This repository is intended to contain the back-end material for the iASL application. Specifically, it will contain the machine learning model for the neural network used in this application.

The main code for running the training portion of the model can be found in the scripts folder. The main script, train.sh, runs the training network and saves the model to the folder output/p1_train. The training process results in three files being saved, as well as one additional weights file for every epoch.
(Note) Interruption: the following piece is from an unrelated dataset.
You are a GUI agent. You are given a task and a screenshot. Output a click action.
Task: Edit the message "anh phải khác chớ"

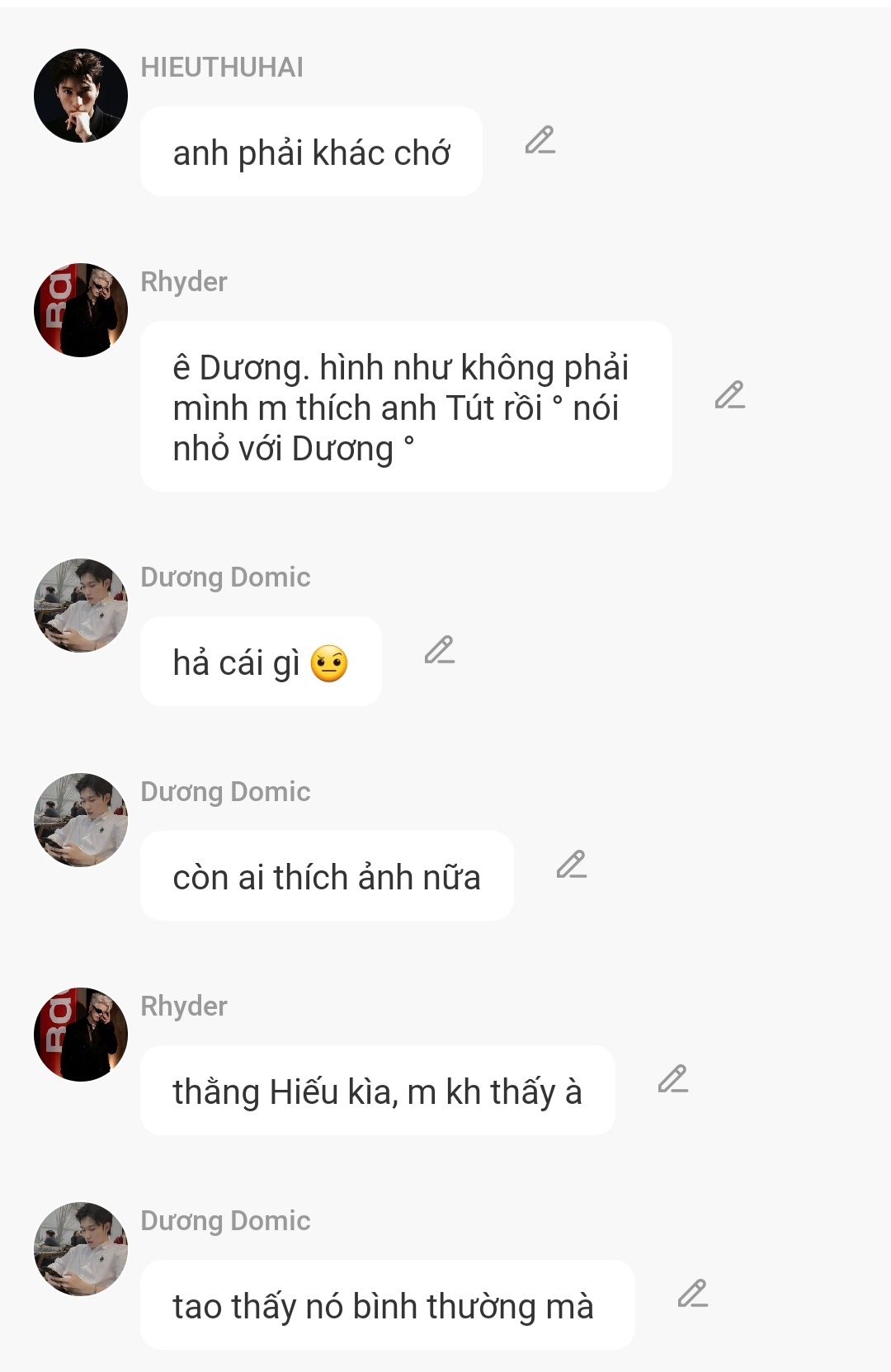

The ASL finger dataset used is located here:
https://www.kaggle.com/grassknoted/asl-alphabet

Training

Included in the data_processing directory is a collect_data.py file. This contains a class responsible for batch data generation. This class takes in class mapping which is a dictionary where the key is the label and the value is the integer index value. This file creates a master mapping of each image file and its label, and allows for parallel batch processing during training. This data generator is necessary for the training script. To train a model on a dataset, a file list with a new line seperated list of file names should be provided. Along with this, the corresponding ref file should be provided which contains the label in the same order as the image. Use the gen_labels.py script to generate this after the file list has been created. Some hyper parameter values can be found in the parameter file in params/params_train.txt. Each epoch, the model will output to output/p1_train a weights file. To run the training script, simply edit the parameter file as necessary and run train.sh. This will source the _runtime_env.sh which contains environment variables necessary for the script to run. Note that train.py will fail to run if the runtime file is not sourced.

Realtime Detection

The realtime-detection.py script only takes a parameter file. In this file should be a model directory (relative to the iASL_OUT directory) where the model and weights are stored. This script will load these files to use as the model. On start-up, there will be a green box in the top left of the screen. Place your hand there within the first three seconds. This will activate the object tracking so the region of interest will follow your hand. Each frame displayed will be sent to the model for classsification. On detection, the confidence and label will be displayed in a black box. Running detect.sh will provide the parameter file and source the runtime file, so it is suggested to run the bash file as opposed to running the python script directly.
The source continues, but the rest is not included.